Por el contrario, destacó de manera notable la forma en que se empeñó en hacer llegar al estado para instalarse en él, a la empresa alemana BMW, y bajo el argumento de fomentar empleo entre los potosinos, firmar un secreto convenio leonino en el que se beneficiaba de una forma lacerante para el erario a la armadora vehicular. Una campaña publicitaria desproporcionada daba cuenta del logro.

No obstante la enorme cantidad de críticas que contra su gestión han vertido propios y extraños, entiéndanse dentro de los primeros a sus propios correligionarios de partido, el mandatario ha hecho de su mandato, al más puro estilo salinista un airado hago como que no los oigo y hago como que no los veo. En su distorsionada percepción de la realidad, todo pareciera transcurrir a la perfección.

Muestra de ella la tuvimos en su último informe, en el que se dedicó a justipreciar las acciones desarrolladas a lo largo de este último año de su desempeño como gobernador. Pese a la crítica adversa y al marcado rechazo que hay en general hacia su persona y administración por parte de la ciudadanía, él asegura que todo marcha de acuerdo a las necesidades que enfrenta el estado; nada hay reprobable en sus actos.

Dentro de estos márgenes de irrealidad pareciera que su mímesis con el personaje alcanza diversos aspectos, entre ellos el no explicarse el rechazo del que es objeto por parte de los que se encuentran a su alrededor.

Pocos se mostrarán ajenos a la frase: es el peor gobernador que hemos tenido en San Luis, quizá sólo para él resulte desconocida y lejana; pero la mayoría de los habitantes de la ciudad y el estado, coincidirán y reforzarán con sus muy particulares sentires y opiniones, la percepción que tienen del gobierno torancista.

Ya los días se encuentran contados; serán su sucesor y su gabinete quienes den cuenta del estado real que guarda la administración pública.

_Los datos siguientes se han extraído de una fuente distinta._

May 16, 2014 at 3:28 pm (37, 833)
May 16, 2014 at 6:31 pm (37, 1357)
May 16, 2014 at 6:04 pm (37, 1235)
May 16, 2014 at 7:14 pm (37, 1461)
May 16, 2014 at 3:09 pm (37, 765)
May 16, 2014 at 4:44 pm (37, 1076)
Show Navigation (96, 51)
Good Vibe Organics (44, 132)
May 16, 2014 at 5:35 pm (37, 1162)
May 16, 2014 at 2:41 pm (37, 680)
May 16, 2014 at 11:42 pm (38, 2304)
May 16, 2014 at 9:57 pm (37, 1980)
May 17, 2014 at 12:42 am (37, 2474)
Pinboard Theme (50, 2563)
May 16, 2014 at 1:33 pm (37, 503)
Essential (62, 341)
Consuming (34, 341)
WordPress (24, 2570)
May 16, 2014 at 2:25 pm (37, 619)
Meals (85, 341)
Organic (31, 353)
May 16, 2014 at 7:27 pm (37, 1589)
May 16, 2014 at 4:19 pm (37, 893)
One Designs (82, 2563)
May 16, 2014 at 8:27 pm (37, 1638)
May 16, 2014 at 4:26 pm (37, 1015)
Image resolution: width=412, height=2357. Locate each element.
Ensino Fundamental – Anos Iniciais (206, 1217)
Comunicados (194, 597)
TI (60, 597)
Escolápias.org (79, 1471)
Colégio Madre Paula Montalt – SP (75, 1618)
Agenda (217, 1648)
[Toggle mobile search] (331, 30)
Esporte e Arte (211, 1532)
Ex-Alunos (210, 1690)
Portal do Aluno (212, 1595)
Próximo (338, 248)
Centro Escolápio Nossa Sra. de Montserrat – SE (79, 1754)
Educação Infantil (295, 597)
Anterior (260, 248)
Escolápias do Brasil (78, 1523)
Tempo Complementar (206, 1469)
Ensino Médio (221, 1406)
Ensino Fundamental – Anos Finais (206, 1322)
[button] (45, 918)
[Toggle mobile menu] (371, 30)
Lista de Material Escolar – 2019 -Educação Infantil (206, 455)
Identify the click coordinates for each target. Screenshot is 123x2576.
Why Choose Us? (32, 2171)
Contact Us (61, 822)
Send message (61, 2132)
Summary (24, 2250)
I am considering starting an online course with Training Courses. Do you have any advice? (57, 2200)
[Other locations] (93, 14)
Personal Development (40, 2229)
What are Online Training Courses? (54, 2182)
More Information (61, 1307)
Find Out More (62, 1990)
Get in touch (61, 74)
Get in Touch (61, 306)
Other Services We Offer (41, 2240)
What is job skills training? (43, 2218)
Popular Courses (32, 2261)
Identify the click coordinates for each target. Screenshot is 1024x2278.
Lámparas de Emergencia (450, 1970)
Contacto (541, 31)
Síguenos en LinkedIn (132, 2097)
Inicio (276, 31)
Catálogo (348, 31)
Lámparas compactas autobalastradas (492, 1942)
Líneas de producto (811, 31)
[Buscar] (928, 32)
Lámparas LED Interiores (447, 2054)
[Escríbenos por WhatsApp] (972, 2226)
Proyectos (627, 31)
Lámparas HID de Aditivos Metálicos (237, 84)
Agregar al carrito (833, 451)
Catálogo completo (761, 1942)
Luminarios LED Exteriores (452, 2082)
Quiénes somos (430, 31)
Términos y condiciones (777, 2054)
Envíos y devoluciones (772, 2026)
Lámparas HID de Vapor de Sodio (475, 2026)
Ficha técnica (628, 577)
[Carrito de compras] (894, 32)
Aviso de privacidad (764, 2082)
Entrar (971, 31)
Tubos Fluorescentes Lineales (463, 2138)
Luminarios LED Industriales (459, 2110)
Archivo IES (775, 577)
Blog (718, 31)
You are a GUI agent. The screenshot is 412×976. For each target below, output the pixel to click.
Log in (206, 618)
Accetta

Distamos mucho de invocar, a semejanza de una senadora panista, a la figura divina para dar gracias por la conclusión del periodo; es un encargo constitucional el que termina y que nada tiene que ver con la religiosidad, ya que de otra manera y de acuerdo a sus parámetros, habría que solicitarle a la del dicho, organizara un Te Deum y misa cantada para celebrar el fausto acontecimiento.

Concluye el sexenio, esperemos que nuestro estado salga del universo de fantasía en el que estuvo estancado durante seis años de caricaturas que hicieron de nuestro entorno un Springfield.